|Publication number||US5374196 A|
|Application number||US 08/236,675|
|Publication date||Dec 20, 1994|
|Filing date||May 2, 1994|
|Priority date||Oct 7, 1992|
|Also published as||DE69308979D1, DE69308979T2, EP0591772A1, EP0591772B1|
|Publication number||08236675, 236675, US 5374196 A, US 5374196A, US-A-5374196, US5374196 A, US5374196A|
|Inventors||David A. Horine|
|Original Assignee||Fujitsu Limited|
|Export Citation||BiBTeX, EndNote, RefMan|
|Patent Citations (32), Non-Patent Citations (17), Referenced by (12), Classifications (13), Legal Events (4)|
|External Links: USPTO, USPTO Assignment, Espacenet|
This is a continuation of application Ser. No. 07/957,712, filed Oct. 7, 1992, now abandoned.
1. Field of the Invention
The present invention relates generally to the interconnection of electronic signals between multiple circuit boards. In particular, the present invention provides extreme signal density, right angle interconnection, and virtually-unlimited aspect ratios, and is rigidly constructed, maintaining dimensional integrity when force is applied.
2. Prior Art
In computer applications, numerous multi-chip modules (MCM) are interconnected using a connector. Since high-performance computers require many connections, precise tolerances of the connectors are required. Prior connectors used dielectrics which were not rigid enough to allow precise tolerances, such as a flexible rubber dielectric. The use of a flexible connector can result in incorrect placement of mating circuit boards. Also, prior designs which were not rigid failed to always keep dimensional integrity when forces were applied. Such forces result from thermal stresses or from employment of pressure contacts.

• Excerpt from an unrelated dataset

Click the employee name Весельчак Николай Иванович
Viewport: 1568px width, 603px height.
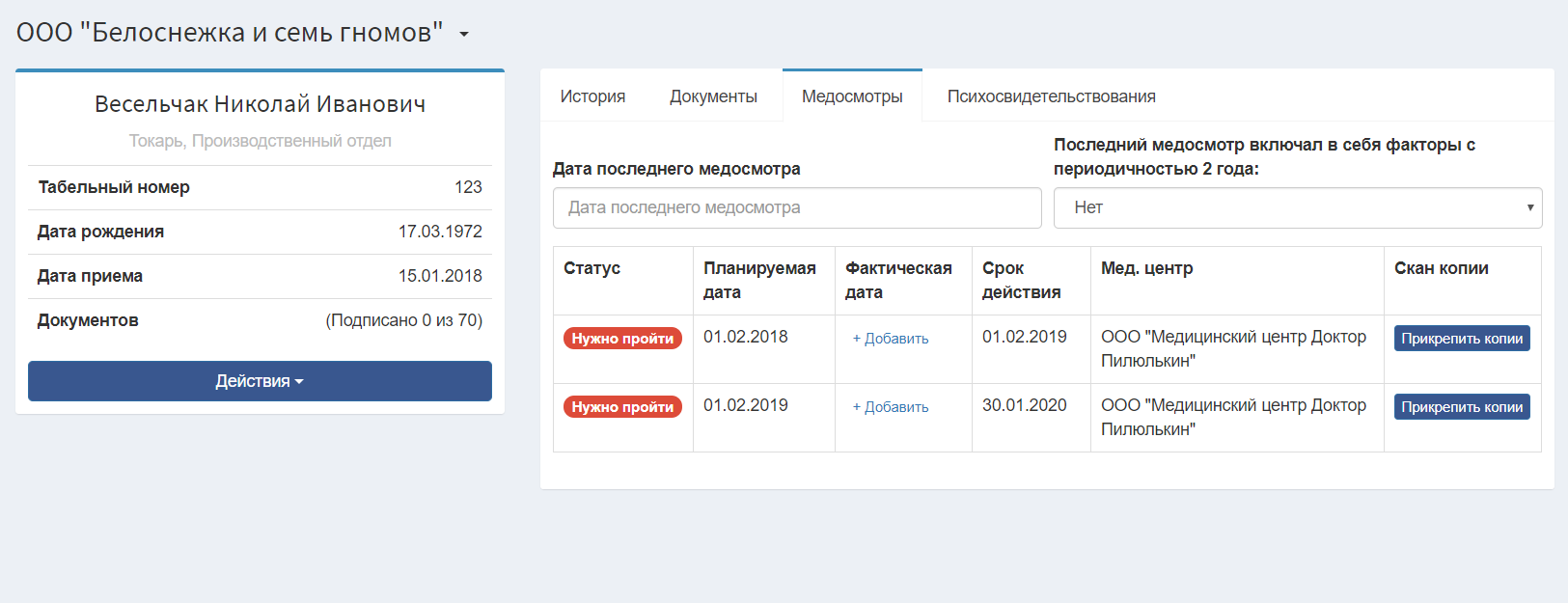click(260, 104)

In certain prior-art systems, connection of a circuit board to a connector was accomplished by solder joints. The disadvantage of this method is that removal of the circuit board requires remelting of the contact joint.
The advent of high-performance computers creates a greater need for high-density connectors without an increase in the complexity or cost of manufacturing. A higher density of conductors can be achieved using a high aspect ratio. The thickness of a connector divided by the width or diameter of a trace defines the aspect ratio of the connector. A higher aspect ratio corresponds to a capacity for a higher density of conductors in the connector of a given height. Previously, traces through connector blocks were manufactured by processes such as punching, drilling, or molding. High aspect ratios were difficult to manufacture because the hole-forming tool was required to be relatively narrow and long. When the trace was formed, small deflections in the forming tool could cause the trace to curve, or the tool to break, thereby destroying the connector. Thus, the cost or difficulty of manufacturing put a limit on aspect ratios of prior designs. Typically, conventional connectors are limited to aspect ratios of approximately 20.

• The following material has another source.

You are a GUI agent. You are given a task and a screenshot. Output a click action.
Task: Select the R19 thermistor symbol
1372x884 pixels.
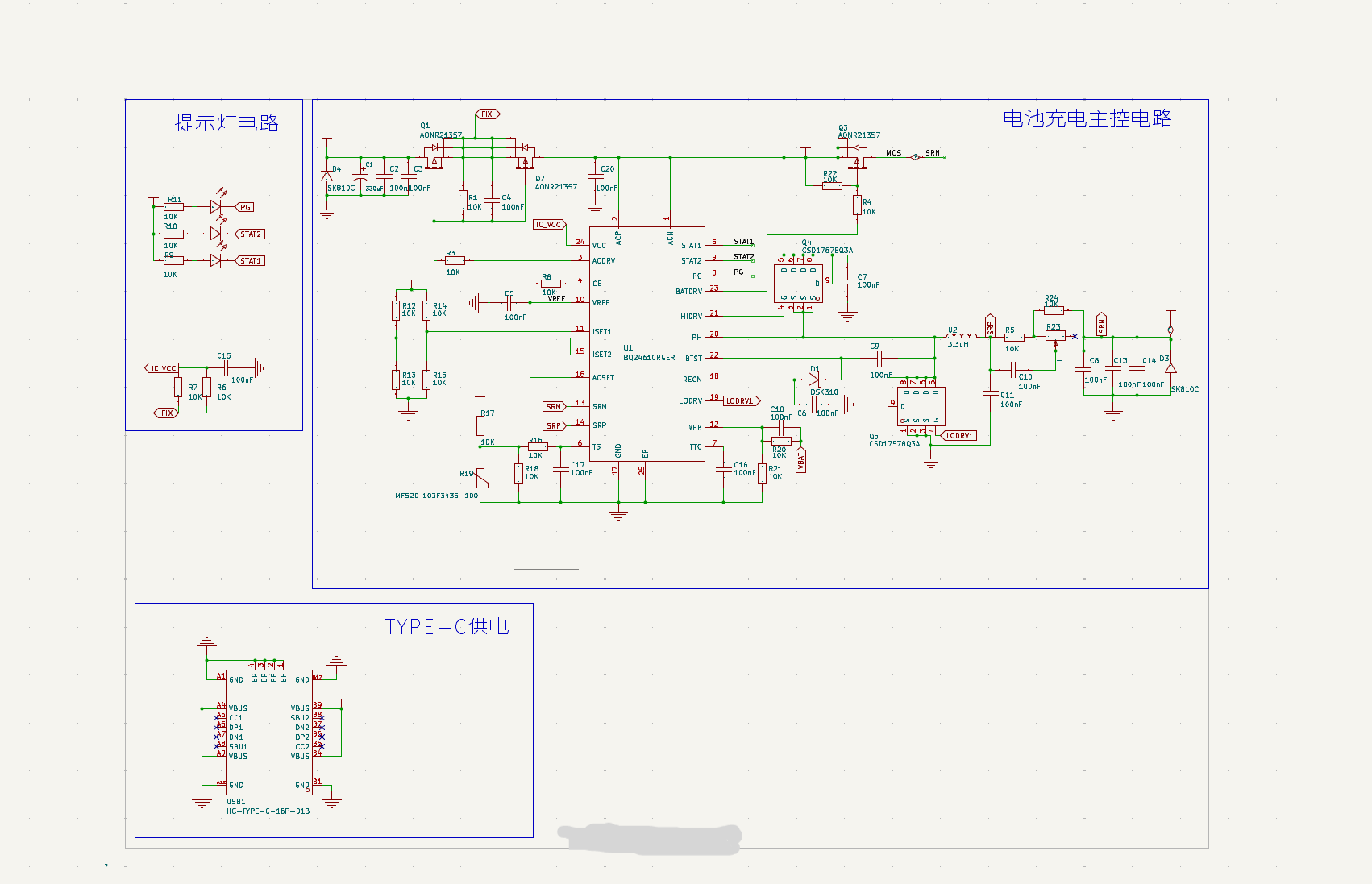click(480, 479)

There is a need for connectors with precise dimensions, facilitating accurate placement of circuit boards. Additionally, a connector with a high aspect ratio without a complex or costly manufacturing process is desirable. It would be advantageous to have a connector which can employ various contact schemes, but particularly one which would permit easy configuration changes.
The present invention comprises a plurality of precisely formed layers of dielectric material, each with signal traces, which are laminated together to form a connector block. The traces can be of varied width and direction. In a first embodiment, the traces are precisely imaged on the lamination layer by silk screening with a metal paste. In a second embodiment, channels are etched in the dielectric, and a conductor is sputtered into the channel. Patterns for etching and sputtering are controlled with photolithographic techniques. The block is precision-cut along at least two different planes to expose ends of the traces. The traces are connected to a circuit board with the use of contacts comprising gold, solder, or a conductive elastomeric material. The contacts are positioned at trace terminals on the precision-cut surfaces, which may include all six sides of the hexahedral connector block.
Traces and cross-traces within the layers of the laminated connector block allow connection at four of the six sides, while vias transverse to the layers allow interconnection of traces in different layers and connection to the remaining two surfaces of the connector block.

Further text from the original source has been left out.